Quelle seconde vie pour le « . F » ?

Le 28 avril 2015

Le 17 avril 2015, l’EPPS organisait une première visite du « . F », dans le cadre de son appel à projets innovant, pour redéfinir l’usage de ce qu’il reste du site initial. Nous nous sommes mêlés aux visiteurs. Impressions.

Le « . F » ? Un drôle de nom pour un lieu novateur au moment où il a été conçu au début des années 70. Ceux qui fréquentent le site Média Paris-Saclay ont pu le découvrir à travers l’entretien que son architecte, Alain Lemétais, nous avait accordé (pour y accéder, cliquer ici).

5 000 m2 à reconvertir

Au moment de notre première visite, au cours de l’année 2013, il était encore occupé par le Centre national d’études et de formation (Cnef) de la Police nationale.

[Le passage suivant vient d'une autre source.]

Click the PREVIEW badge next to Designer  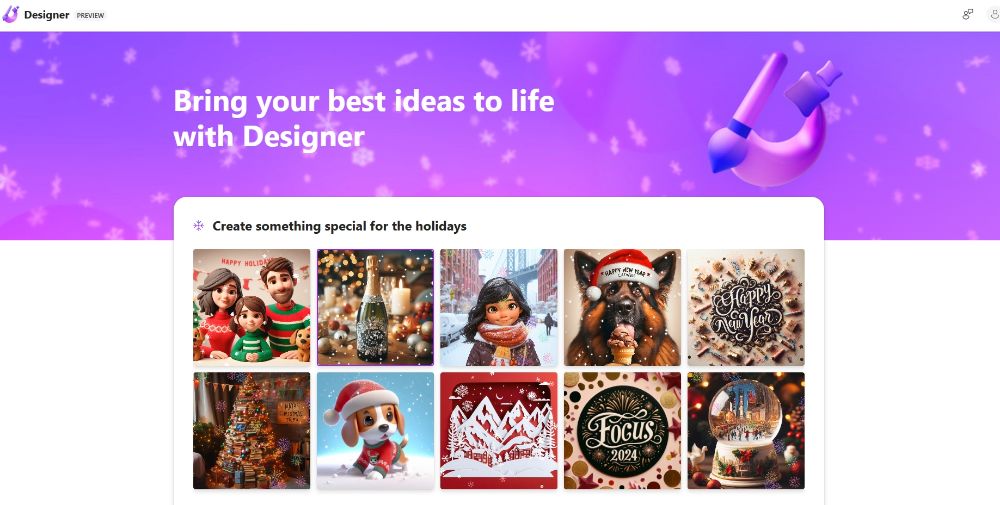[x=90, y=15]
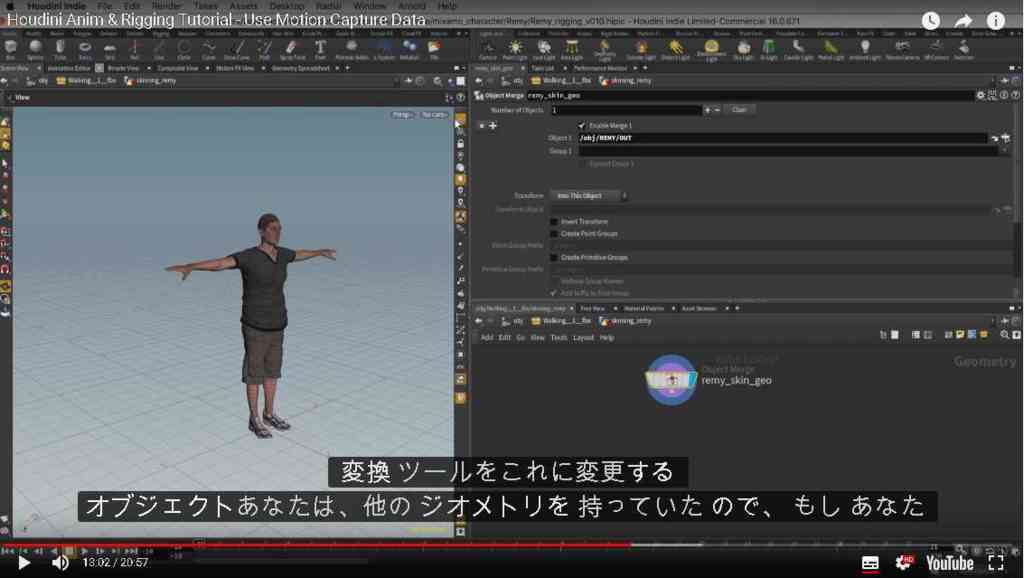Enable Invert Transform checkbox
Viewport: 1024px width, 578px height.
tap(554, 222)
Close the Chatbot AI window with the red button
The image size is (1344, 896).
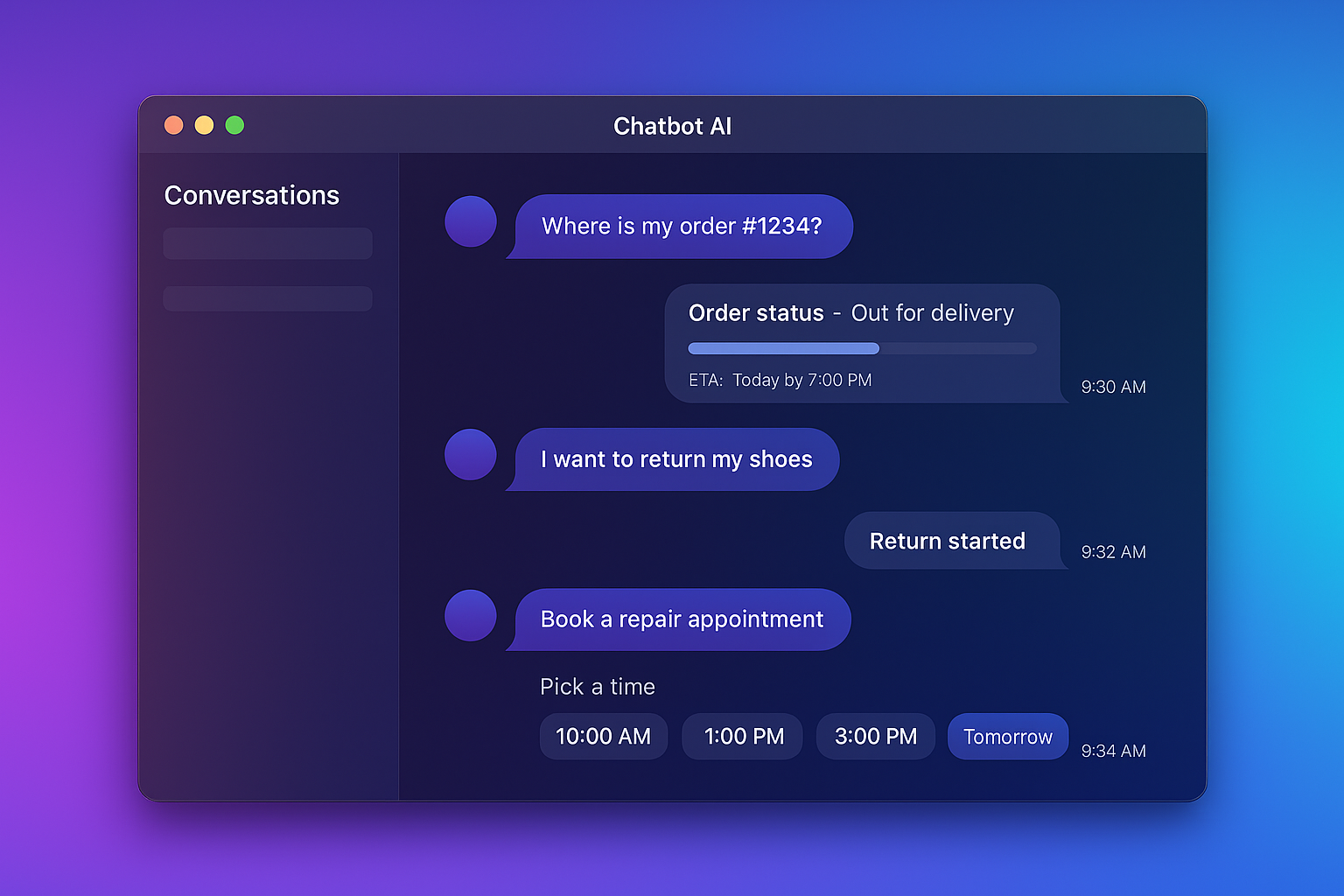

Nous y sommes retournés le 17 avril dernier, à l’occasion de la première visite organisée par la direction de l’aménagement de l’EPPS dans la perspective de l’appel à projets innovant qu’elle vient de lancer pour imaginer de nouveaux usages dans ce qui subsiste du site initial.
Car, entretemps, plusieurs éléments ont été démolis : les logements destinés aux personnels en formation, la salle de sport et les divers espaces de travail en forme d’alvéoles, disposés à l’arrière du bâtiment central. Lequel a, lui, survécu avec, au rez-de-chaussée, des bureaux cloisonnés, deux amphithéâtres (l’un de 200 places, l’autre de 400), la cuisine et la salle de restauration, la médiathèque organisée sur plusieurs étages, auxquels on accède par une rampe, sans oublier ni le vaste hall d’entrée avec sa majestueuse charpente en bois, ni les bureaux paysagers aménagés à l’étage supérieur conçu à la manière d’une mezzanine. Le tout réparti sur 5 000 m2.

Un emplacement stratégique

Si, de l’extérieur, l’ensemble, y compris la façade en forme de ruban bleu, semble, même en ce 17 avril après midi ensoleillé, accuser le poids des années, en revanche, l’espace intérieur ne manque pas d’impressionner encore, malgré des choix de matériaux et des équipements qui trahissent aussi leur appartenance à une autre époque (on pense en particulier à ces cabines téléphoniques disposées dans le hall d’entrée…).
Au-delà de ses composantes architecturales, le . F présente bien d’autres motifs d’intérêt. Son emplacement d’abord, pour le moins stratégique puisqu’au coeur de la zone d’aménagement concerté de Moulon (à Gif-sur-Yvette), appelé à accueillir d’ici 2017-2018 le futur bâtiment de CentraleSupélec (conçu par OMA et Gigon Guyer), l’ENS Cachan (imaginé par Renzo Piano) et, à quelques encablures, le Lieu de vie (en cours de construction). Sans compter un millier de logements familiaux, environ 1 500 lits étudiants, des commerces, des équipements publics (crèche, groupe scolaire, pôle associatif, gymnase…), le tout accessible par le futur métro automatique (la ligne 18) ou le bus circulant en site propre. En plus des quelques 25 000 étudiants (en comptant ceux de l’Université Paris-Sud situés dans la vallée), ce « quartier » sera ainsi fréquenté par des chercheurs, des salariés, sans oublier les habitants. De quoi assuré au futur . F un riche vivier d’usagers.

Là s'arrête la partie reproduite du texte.